### THE REQUEST
Please recast the stretch from the start of the records through the line containing "Click the thumbs" as a Markdown table with columns No. and Text, one row per line and blank lines skipped.

### RECORDS SUPPLIED
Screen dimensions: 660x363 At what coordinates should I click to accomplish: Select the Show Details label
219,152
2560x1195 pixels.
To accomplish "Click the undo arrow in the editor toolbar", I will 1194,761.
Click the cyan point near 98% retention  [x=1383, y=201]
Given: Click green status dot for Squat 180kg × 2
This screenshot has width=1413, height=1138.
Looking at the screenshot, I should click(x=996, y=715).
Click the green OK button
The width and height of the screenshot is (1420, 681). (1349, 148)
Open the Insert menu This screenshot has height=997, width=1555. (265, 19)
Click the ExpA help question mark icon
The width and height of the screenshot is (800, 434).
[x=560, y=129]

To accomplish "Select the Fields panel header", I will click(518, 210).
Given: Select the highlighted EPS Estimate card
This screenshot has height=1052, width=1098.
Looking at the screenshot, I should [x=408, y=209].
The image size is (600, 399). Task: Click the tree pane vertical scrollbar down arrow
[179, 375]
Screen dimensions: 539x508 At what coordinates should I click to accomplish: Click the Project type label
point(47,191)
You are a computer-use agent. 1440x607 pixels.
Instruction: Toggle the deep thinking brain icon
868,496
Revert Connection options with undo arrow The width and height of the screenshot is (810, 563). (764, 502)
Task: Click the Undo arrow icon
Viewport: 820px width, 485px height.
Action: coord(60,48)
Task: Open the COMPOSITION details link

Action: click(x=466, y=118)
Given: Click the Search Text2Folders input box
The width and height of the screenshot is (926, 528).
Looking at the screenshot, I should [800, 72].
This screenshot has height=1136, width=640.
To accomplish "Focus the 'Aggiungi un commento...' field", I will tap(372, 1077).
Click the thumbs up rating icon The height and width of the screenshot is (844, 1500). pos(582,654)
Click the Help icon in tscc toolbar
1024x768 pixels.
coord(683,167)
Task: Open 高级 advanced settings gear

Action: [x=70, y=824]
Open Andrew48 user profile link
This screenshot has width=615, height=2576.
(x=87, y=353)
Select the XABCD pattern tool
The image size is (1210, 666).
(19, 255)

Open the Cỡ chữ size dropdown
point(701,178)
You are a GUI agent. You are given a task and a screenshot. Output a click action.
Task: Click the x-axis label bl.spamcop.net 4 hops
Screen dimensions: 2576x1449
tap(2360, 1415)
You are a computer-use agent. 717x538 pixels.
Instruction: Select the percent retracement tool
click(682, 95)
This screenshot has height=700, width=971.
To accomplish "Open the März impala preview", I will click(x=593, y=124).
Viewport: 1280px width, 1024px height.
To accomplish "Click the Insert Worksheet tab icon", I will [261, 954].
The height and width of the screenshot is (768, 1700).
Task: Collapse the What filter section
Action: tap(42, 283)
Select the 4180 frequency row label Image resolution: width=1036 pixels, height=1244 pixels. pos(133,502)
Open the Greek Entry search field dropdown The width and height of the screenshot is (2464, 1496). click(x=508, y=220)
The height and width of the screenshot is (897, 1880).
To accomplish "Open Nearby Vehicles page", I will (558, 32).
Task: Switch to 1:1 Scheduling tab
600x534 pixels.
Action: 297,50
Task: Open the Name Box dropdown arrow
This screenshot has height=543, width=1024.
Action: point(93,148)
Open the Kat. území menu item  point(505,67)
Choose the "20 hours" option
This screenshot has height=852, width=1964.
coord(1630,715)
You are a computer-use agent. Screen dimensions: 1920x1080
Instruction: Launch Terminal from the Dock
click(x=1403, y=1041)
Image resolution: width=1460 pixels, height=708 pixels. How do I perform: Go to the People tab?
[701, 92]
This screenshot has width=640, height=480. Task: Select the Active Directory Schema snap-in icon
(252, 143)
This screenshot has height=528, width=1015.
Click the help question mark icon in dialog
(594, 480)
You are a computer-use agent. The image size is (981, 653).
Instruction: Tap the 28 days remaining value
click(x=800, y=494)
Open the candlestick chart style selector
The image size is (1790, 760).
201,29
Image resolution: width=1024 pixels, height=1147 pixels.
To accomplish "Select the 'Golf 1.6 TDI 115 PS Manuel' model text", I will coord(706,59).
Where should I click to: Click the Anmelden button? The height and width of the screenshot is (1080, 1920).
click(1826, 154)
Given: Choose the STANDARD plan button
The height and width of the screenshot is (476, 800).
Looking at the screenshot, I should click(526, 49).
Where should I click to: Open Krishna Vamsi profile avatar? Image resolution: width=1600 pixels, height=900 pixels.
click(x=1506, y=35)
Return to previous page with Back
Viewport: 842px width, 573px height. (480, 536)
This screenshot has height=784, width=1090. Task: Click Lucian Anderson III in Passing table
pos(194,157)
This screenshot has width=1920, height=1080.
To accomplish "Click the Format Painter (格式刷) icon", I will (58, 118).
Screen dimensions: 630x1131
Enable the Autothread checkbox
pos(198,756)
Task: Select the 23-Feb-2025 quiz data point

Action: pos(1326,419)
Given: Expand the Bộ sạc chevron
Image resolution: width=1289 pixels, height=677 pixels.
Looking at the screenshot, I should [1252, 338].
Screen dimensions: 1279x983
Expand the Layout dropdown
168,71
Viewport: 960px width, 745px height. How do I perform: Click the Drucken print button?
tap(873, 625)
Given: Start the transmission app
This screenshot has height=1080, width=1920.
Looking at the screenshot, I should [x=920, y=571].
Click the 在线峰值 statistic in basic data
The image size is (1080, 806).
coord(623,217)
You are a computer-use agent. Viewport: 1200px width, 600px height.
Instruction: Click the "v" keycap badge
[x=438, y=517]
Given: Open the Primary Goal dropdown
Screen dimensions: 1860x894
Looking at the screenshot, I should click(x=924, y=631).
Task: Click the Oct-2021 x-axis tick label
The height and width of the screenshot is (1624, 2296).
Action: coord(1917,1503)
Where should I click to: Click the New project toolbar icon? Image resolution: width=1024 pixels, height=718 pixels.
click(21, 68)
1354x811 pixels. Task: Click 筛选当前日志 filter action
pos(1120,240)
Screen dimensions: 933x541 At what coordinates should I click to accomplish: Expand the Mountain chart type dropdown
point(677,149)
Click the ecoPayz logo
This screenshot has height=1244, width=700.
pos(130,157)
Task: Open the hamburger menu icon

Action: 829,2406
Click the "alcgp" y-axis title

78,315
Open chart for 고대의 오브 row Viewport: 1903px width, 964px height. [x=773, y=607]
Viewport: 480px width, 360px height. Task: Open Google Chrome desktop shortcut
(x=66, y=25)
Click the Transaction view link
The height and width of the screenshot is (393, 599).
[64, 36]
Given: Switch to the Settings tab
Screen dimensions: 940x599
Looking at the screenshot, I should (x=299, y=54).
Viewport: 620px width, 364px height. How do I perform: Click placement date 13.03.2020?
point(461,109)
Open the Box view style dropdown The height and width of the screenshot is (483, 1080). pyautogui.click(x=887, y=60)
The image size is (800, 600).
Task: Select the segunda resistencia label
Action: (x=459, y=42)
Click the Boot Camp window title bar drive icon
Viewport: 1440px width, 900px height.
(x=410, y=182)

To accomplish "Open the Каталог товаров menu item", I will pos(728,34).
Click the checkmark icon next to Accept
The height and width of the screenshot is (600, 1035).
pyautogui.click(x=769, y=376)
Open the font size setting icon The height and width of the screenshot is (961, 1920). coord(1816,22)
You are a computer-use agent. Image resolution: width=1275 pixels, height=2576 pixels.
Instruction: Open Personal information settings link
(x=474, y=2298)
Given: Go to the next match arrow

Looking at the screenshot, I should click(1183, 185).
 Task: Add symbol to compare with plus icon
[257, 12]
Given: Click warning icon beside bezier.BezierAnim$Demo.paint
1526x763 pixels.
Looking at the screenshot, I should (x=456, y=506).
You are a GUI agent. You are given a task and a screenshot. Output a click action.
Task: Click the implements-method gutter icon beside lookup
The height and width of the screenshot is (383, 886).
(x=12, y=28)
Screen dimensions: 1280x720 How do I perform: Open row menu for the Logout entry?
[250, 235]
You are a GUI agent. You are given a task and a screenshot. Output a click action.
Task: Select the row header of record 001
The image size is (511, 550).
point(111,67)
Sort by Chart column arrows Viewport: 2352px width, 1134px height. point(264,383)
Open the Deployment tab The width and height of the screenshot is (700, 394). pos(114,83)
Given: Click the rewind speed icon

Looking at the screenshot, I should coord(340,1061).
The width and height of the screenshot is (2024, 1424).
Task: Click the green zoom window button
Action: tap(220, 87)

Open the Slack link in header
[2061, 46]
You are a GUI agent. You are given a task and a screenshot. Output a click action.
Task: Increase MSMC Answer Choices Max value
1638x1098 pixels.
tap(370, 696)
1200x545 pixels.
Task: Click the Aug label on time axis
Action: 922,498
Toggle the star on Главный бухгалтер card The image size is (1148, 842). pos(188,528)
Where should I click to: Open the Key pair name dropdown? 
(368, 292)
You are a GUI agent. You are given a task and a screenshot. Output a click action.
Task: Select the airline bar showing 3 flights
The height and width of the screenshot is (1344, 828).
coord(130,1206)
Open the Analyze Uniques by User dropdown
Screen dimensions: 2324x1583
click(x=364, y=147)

### THE OUTPUT
| No. | Text |
|---|---|
| 1 | Screen dimensions: 660x363 At what coordinates should I click to accomplish: Select the Show Details label |
| 2 | 219,152 |
| 3 | 2560x1195 pixels. |
| 4 | To accomplish "Click the undo arrow in the editor toolbar", I will 1194,761. |
| 5 | Click the cyan point near 98% retention  [x=1383, y=201] |
| 6 | Given: Click green status dot for Squat 180kg × 2 |
| 7 | This screenshot has width=1413, height=1138. |
| 8 | Looking at the screenshot, I should click(x=996, y=715). |
| 9 | Click the green OK button |
| 10 | The width and height of the screenshot is (1420, 681). (1349, 148) |
| 11 | Open the Insert menu This screenshot has height=997, width=1555. (265, 19) |
| 12 | Click the ExpA help question mark icon |
| 13 | The width and height of the screenshot is (800, 434). |
| 14 | [x=560, y=129] |
| 15 | To accomplish "Select the Fields panel header", I will click(518, 210). |
| 16 | Given: Select the highlighted EPS Estimate card |
| 17 | This screenshot has height=1052, width=1098. |
| 18 | Looking at the screenshot, I should [x=408, y=209]. |
| 19 | The image size is (600, 399). Task: Click the tree pane vertical scrollbar down arrow |
| 20 | [179, 375] |
| 21 | Screen dimensions: 539x508 At what coordinates should I click to accomplish: Click the Project type label |
| 22 | point(47,191) |
| 23 | You are a computer-use agent. 1440x607 pixels. |
| 24 | Instruction: Toggle the deep thinking brain icon |
| 25 | 868,496 |
| 26 | Revert Connection options with undo arrow The width and height of the screenshot is (810, 563). (764, 502) |
| 27 | Task: Click the Undo arrow icon |
| 28 | Viewport: 820px width, 485px height. |
| 29 | Action: coord(60,48) |
| 30 | Task: Open the COMPOSITION details link |
| 31 | Action: click(x=466, y=118) |
| 32 | Given: Click the Search Text2Folders input box |
| 33 | The width and height of the screenshot is (926, 528). |
| 34 | Looking at the screenshot, I should [800, 72]. |
| 35 | This screenshot has height=1136, width=640. |
| 36 | To accomplish "Focus the 'Aggiungi un commento...' field", I will tap(372, 1077). |
| 37 | Click the thumbs up rating icon The height and width of the screenshot is (844, 1500). pos(582,654) |